# WRITTEN TASK:
Rewrite every line of the entries below as a Markdown table with the columns "Number" and "Text", skipping blank lines.

╭─ INPUT MATERIAL

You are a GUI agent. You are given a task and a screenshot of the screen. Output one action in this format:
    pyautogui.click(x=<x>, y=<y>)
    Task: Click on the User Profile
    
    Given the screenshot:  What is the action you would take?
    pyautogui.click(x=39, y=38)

╰─

# RESULT BELOW:
| Number | Text |
|---|---|
| 1 | You are a GUI agent. You are given a task and a screenshot of the screen. Output one action in this format: |
| 2 |     pyautogui.click(x=<x>, y=<y>) |
| 3 |     Task: Click on the User Profile |
| 4 |     Given the screenshot:  What is the action you would take? |
| 5 |     pyautogui.click(x=39, y=38) |